**Problem details**. Starting at the line containing "Given: Click Trung tâm Trợ giúp help icon" and ending at the line containing "Click the green triangle beside BUSINESS", print every line of the material below exactly, both ends included, and stop there.

**Source data**.
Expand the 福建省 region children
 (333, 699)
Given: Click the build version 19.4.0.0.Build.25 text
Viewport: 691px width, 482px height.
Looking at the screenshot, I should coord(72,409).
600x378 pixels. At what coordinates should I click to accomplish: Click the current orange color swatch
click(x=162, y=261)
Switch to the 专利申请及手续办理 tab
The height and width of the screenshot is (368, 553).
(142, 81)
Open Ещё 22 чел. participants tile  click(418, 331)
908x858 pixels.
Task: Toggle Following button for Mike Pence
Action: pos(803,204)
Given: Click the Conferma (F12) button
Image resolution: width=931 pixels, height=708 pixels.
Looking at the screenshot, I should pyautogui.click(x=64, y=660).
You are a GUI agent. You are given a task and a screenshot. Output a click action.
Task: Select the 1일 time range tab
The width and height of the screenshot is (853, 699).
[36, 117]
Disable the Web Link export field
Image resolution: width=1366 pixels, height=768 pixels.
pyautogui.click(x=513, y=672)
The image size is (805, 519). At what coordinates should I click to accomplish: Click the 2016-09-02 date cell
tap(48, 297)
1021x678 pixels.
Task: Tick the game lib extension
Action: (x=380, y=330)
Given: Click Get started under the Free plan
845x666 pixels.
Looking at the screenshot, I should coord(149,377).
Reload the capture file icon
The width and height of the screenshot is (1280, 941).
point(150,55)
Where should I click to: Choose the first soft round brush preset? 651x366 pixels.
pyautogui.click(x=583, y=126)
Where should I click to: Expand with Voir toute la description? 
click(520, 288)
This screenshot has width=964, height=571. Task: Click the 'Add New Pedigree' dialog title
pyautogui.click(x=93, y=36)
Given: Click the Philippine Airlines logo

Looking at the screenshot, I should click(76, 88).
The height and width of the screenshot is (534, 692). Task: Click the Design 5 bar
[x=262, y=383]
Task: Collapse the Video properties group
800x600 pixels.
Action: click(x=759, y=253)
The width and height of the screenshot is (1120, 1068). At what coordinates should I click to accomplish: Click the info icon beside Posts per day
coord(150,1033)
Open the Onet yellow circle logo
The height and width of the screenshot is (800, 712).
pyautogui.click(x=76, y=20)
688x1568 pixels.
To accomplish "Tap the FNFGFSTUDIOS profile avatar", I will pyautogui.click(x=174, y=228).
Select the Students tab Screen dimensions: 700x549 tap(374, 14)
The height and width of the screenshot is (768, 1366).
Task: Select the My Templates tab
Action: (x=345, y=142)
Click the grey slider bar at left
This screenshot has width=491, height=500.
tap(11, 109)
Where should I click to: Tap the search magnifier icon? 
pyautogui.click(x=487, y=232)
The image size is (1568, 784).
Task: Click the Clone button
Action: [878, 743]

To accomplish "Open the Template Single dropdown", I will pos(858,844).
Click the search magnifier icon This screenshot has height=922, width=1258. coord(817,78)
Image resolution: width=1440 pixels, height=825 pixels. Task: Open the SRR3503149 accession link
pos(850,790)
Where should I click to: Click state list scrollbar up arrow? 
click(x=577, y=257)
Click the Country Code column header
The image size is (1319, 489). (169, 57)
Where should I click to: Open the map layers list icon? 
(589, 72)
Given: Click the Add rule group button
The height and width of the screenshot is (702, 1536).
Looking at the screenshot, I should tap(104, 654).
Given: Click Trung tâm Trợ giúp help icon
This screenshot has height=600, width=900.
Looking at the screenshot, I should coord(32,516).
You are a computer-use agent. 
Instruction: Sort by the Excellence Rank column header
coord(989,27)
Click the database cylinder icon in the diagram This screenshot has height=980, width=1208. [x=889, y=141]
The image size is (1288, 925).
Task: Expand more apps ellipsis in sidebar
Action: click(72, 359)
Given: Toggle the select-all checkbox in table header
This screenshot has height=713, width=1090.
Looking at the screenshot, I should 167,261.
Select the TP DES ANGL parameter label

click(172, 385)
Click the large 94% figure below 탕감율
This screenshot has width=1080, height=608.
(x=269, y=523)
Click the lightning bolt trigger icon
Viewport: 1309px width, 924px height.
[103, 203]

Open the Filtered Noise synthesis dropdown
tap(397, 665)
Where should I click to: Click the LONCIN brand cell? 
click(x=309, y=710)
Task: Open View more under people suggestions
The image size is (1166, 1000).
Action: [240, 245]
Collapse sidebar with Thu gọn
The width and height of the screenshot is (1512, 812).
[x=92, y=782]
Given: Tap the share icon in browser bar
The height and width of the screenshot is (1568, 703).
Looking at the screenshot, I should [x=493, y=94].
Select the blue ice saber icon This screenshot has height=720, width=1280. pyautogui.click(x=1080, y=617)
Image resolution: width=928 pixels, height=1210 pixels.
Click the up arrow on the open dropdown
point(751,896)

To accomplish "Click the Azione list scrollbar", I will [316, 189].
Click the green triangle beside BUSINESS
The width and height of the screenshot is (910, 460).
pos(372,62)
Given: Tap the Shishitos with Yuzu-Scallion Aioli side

**Task solution**.
Given: Click Trung tâm Trợ giúp help icon
This screenshot has height=600, width=900.
Looking at the screenshot, I should coord(32,516).
You are a computer-use agent. 
Instruction: Sort by the Excellence Rank column header
coord(989,27)
Click the database cylinder icon in the diagram This screenshot has height=980, width=1208. [x=889, y=141]
The image size is (1288, 925).
Task: Expand more apps ellipsis in sidebar
Action: click(72, 359)
Given: Toggle the select-all checkbox in table header
This screenshot has height=713, width=1090.
Looking at the screenshot, I should 167,261.
Select the TP DES ANGL parameter label

click(172, 385)
Click the large 94% figure below 탕감율
This screenshot has width=1080, height=608.
(x=269, y=523)
Click the lightning bolt trigger icon
Viewport: 1309px width, 924px height.
[103, 203]

Open the Filtered Noise synthesis dropdown
tap(397, 665)
Where should I click to: Click the LONCIN brand cell? 
click(x=309, y=710)
Task: Open View more under people suggestions
The image size is (1166, 1000).
Action: [240, 245]
Collapse sidebar with Thu gọn
The width and height of the screenshot is (1512, 812).
[x=92, y=782]
Given: Tap the share icon in browser bar
The height and width of the screenshot is (1568, 703).
Looking at the screenshot, I should [x=493, y=94].
Select the blue ice saber icon This screenshot has height=720, width=1280. pyautogui.click(x=1080, y=617)
Image resolution: width=928 pixels, height=1210 pixels.
Click the up arrow on the open dropdown
point(751,896)

To accomplish "Click the Azione list scrollbar", I will [316, 189].
Click the green triangle beside BUSINESS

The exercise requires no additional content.